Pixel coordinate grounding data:
########

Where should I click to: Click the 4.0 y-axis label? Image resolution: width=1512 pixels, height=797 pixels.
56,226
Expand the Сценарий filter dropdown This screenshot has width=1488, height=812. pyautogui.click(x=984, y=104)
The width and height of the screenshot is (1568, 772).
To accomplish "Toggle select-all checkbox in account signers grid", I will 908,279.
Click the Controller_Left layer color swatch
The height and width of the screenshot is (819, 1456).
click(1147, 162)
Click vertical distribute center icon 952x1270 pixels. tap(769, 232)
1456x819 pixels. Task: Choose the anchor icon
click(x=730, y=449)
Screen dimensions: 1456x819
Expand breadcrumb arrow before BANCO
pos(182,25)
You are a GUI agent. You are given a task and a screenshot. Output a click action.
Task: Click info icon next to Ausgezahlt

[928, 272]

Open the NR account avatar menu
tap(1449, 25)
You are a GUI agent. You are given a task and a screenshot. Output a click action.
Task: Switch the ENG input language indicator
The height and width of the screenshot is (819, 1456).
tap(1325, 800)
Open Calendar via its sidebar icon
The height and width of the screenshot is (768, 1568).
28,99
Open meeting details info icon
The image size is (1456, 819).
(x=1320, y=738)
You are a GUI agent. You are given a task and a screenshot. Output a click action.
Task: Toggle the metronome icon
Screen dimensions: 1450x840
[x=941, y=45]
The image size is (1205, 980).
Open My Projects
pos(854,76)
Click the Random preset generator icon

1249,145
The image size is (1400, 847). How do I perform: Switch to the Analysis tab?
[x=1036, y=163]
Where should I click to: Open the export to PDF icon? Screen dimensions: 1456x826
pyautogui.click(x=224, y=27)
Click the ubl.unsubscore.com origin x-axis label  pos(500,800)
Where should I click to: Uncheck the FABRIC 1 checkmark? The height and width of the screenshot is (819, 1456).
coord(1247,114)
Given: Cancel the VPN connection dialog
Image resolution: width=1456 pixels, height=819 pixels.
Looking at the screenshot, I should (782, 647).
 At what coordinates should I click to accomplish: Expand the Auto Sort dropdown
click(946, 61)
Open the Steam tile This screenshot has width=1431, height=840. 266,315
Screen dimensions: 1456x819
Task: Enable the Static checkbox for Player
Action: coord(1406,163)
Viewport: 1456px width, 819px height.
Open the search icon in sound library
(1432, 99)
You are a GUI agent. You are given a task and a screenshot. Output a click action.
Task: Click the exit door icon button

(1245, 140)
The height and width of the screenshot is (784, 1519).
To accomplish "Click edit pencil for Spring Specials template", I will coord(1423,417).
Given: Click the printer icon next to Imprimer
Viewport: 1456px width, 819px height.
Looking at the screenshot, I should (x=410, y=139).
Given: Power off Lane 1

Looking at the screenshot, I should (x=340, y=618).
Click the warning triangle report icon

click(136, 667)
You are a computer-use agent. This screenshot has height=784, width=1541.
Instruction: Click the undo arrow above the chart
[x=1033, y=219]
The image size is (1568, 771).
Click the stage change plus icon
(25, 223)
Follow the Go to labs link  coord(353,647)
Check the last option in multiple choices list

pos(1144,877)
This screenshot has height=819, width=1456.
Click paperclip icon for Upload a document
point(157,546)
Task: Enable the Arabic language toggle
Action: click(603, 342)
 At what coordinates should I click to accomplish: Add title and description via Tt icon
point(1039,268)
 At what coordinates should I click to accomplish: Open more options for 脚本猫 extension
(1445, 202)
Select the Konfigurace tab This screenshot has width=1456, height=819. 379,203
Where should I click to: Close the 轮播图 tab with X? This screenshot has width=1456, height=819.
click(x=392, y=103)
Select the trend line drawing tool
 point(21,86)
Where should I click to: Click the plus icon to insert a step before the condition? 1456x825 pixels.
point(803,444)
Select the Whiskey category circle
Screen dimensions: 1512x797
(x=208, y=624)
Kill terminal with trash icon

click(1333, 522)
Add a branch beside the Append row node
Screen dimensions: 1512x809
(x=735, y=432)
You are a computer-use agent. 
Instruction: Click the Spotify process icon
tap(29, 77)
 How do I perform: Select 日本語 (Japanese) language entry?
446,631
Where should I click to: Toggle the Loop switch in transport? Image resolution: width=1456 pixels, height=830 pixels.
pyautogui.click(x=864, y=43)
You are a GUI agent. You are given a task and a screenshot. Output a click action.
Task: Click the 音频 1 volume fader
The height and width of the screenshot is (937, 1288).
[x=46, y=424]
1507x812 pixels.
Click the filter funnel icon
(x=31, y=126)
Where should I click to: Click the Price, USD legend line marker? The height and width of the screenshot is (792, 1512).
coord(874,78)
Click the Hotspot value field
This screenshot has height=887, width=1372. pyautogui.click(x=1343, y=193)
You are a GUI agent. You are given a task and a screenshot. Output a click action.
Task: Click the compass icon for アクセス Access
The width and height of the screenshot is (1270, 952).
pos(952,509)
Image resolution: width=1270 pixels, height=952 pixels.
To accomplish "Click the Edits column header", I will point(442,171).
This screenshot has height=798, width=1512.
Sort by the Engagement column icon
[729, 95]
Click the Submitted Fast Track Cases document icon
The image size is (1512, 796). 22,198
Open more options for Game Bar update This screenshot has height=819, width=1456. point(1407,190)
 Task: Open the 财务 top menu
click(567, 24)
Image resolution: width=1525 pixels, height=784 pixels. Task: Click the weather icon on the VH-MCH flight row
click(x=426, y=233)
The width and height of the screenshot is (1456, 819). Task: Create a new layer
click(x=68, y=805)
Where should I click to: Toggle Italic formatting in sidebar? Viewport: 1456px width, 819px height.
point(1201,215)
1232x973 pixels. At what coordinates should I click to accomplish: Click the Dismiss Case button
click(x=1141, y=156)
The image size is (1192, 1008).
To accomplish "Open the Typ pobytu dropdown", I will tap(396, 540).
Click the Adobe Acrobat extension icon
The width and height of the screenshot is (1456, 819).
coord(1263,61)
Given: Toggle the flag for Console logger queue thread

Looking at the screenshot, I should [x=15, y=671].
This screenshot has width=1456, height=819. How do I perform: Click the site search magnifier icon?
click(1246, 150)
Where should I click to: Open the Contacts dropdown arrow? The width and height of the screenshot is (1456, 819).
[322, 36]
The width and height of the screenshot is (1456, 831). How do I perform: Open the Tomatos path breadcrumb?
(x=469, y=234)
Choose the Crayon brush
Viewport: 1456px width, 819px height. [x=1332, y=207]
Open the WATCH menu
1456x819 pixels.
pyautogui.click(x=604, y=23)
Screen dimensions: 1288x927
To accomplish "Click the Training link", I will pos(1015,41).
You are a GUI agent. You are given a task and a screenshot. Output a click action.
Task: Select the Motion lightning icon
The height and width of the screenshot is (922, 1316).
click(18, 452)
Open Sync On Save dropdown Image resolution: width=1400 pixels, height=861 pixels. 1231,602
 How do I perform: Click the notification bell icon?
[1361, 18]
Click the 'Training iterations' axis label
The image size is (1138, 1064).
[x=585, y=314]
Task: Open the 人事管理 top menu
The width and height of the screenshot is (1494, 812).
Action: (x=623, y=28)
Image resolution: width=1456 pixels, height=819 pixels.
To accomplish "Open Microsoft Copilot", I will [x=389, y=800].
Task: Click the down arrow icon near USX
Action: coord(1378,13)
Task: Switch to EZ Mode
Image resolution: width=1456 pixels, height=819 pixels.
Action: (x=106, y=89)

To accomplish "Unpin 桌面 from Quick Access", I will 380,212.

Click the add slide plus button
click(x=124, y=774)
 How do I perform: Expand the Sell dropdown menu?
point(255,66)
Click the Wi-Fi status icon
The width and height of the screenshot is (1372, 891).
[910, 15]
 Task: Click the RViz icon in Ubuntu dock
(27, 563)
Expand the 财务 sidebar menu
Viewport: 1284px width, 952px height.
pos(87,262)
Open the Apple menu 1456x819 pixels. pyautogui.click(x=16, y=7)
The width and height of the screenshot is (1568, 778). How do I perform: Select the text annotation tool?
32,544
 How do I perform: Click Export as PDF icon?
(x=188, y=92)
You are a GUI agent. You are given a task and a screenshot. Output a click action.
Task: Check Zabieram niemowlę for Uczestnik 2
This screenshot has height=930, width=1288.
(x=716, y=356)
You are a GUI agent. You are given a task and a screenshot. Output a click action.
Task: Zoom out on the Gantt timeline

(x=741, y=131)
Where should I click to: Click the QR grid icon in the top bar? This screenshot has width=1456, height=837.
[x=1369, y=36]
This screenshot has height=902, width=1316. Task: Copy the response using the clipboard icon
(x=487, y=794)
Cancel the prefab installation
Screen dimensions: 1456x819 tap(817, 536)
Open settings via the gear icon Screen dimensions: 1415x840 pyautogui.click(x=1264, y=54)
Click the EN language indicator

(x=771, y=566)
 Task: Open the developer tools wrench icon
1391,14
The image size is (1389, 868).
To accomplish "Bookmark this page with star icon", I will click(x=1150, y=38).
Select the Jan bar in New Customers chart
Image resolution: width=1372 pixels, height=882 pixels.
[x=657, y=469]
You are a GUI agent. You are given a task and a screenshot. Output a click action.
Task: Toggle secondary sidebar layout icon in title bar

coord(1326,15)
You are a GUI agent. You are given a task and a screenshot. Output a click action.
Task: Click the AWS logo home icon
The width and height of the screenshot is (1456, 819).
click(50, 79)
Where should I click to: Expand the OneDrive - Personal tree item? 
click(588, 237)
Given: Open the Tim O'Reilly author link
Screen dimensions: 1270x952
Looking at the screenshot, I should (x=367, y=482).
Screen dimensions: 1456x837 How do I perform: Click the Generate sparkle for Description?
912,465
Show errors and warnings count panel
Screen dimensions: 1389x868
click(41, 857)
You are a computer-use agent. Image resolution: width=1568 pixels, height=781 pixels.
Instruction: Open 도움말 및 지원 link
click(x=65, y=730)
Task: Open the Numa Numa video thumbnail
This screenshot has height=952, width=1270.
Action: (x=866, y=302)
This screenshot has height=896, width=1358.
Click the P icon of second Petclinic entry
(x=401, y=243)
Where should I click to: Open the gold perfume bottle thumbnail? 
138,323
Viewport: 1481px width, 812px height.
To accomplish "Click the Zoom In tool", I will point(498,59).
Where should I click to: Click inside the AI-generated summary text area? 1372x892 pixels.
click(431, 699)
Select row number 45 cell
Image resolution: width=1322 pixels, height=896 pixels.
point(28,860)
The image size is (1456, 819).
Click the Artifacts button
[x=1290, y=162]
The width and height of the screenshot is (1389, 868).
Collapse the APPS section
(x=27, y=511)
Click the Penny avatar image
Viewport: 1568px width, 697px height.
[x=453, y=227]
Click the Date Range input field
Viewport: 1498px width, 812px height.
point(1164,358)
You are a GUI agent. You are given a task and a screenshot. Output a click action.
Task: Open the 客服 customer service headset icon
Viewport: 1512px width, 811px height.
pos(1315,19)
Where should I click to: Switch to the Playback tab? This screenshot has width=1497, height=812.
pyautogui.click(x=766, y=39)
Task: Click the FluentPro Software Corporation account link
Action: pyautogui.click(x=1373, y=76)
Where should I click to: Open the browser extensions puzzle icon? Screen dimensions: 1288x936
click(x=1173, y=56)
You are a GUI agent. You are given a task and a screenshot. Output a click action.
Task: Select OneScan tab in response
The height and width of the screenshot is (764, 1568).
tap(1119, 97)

########

#### WHAT NEEDS TO BE DONE
Go to the line with "Open the search icon in sound library" in the entries above and repeat every line from there through the line with "Given: Click the", exactly and with no other text.

#### WRITTEN SOLUTION
Open the search icon in sound library
(1432, 99)
You are a GUI agent. You are given a task and a screenshot. Output a click action.
Task: Click the exit door icon button

(1245, 140)
The height and width of the screenshot is (784, 1519).
To accomplish "Click edit pencil for Spring Specials template", I will coord(1423,417).
Given: Click the printer icon next to Imprimer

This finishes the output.